§ Activity: Search the material for the word "rating" and report each line where it turns up.

§ Data listing:
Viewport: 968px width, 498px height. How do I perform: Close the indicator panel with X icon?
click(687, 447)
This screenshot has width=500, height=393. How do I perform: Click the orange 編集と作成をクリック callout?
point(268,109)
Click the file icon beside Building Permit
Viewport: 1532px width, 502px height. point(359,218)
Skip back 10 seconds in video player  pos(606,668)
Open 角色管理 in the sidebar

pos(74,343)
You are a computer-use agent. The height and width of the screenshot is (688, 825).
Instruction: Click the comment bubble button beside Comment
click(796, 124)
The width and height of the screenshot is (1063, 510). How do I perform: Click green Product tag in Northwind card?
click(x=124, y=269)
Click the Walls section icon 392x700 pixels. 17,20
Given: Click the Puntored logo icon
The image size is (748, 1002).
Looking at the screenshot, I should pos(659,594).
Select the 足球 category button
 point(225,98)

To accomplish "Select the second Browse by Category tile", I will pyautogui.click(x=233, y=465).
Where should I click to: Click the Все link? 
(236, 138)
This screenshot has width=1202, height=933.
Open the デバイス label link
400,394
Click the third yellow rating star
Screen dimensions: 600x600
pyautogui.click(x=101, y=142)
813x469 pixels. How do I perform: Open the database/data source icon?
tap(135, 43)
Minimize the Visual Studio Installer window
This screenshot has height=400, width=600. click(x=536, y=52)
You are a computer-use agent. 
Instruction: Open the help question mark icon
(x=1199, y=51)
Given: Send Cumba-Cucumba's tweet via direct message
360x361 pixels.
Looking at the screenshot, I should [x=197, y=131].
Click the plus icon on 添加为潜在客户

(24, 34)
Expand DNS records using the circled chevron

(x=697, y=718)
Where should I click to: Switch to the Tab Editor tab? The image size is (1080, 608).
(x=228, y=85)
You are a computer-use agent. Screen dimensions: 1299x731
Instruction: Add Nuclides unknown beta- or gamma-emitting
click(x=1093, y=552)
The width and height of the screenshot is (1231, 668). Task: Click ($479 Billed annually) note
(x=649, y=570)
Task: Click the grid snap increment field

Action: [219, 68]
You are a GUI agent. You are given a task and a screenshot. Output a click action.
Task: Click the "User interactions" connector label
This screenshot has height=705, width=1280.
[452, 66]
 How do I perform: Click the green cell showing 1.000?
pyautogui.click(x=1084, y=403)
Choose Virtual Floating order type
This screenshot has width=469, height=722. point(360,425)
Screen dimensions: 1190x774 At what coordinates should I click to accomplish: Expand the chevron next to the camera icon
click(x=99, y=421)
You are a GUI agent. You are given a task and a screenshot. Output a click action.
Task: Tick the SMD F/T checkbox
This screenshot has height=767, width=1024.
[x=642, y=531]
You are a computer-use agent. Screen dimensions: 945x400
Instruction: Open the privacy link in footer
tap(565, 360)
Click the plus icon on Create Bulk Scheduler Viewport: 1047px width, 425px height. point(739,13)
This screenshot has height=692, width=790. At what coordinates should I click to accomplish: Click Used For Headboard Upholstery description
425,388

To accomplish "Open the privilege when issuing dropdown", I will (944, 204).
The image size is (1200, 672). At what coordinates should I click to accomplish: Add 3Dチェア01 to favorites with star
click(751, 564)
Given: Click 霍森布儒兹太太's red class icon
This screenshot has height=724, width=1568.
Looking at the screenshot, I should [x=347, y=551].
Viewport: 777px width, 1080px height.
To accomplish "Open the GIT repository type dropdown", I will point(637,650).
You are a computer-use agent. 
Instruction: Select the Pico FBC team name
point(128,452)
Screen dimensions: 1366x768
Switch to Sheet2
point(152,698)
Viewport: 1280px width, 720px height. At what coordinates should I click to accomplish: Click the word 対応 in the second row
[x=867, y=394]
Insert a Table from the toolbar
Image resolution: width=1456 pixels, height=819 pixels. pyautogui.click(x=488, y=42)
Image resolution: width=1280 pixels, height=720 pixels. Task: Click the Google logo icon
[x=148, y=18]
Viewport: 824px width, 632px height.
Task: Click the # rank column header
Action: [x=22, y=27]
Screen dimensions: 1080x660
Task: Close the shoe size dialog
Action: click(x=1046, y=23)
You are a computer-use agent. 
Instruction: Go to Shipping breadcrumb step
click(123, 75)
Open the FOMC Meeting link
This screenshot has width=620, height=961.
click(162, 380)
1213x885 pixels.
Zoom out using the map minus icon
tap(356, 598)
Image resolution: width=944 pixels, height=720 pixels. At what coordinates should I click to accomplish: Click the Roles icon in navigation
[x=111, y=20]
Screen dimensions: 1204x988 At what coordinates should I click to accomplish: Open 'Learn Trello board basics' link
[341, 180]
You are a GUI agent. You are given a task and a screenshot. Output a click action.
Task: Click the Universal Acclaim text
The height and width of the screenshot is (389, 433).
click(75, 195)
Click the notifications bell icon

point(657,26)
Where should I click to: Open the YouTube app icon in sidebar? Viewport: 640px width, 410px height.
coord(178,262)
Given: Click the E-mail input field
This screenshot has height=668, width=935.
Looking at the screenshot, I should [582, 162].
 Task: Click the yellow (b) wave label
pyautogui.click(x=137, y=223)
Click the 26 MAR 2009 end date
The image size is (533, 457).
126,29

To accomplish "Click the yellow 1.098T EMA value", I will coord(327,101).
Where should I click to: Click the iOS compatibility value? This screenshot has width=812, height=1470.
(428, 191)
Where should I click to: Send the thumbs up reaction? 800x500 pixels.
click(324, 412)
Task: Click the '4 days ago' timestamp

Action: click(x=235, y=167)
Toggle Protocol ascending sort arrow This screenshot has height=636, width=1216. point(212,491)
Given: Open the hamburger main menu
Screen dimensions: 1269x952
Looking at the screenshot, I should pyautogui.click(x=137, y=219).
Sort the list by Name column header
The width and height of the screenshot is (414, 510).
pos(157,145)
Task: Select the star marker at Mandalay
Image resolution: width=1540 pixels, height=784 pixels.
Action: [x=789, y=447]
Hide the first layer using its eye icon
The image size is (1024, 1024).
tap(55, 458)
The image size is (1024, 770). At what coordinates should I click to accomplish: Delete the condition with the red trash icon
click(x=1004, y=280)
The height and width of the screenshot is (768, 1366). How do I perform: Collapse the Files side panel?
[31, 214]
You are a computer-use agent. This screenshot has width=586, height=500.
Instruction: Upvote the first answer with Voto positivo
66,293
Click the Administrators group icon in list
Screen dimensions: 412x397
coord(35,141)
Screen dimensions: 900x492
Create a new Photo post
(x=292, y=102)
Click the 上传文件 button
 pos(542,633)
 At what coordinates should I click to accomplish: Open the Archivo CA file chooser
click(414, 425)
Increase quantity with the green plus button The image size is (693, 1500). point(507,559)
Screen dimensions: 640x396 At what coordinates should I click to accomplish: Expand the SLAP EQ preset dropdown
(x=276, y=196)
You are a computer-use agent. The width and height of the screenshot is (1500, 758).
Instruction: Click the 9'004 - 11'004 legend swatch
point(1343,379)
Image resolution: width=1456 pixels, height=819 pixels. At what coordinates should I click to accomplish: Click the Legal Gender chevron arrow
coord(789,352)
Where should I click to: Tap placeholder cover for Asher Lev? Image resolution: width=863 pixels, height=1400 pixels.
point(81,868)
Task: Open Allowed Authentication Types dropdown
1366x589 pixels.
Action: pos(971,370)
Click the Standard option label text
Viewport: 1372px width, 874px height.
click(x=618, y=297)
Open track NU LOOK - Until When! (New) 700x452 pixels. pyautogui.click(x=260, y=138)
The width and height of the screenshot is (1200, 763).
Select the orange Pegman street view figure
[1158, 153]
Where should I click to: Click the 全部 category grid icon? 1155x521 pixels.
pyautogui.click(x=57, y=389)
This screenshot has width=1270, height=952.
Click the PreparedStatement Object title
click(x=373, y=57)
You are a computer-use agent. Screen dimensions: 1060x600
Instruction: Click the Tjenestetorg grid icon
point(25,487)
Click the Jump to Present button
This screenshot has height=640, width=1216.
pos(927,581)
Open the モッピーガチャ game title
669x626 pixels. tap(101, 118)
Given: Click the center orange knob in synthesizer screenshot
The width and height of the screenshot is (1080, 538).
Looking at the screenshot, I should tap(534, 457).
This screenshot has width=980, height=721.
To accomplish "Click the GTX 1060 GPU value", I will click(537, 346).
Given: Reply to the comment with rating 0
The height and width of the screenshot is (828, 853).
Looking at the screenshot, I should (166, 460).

§ Exercise output:
Click the third yellow rating star
Given: Reply to the comment with rating 0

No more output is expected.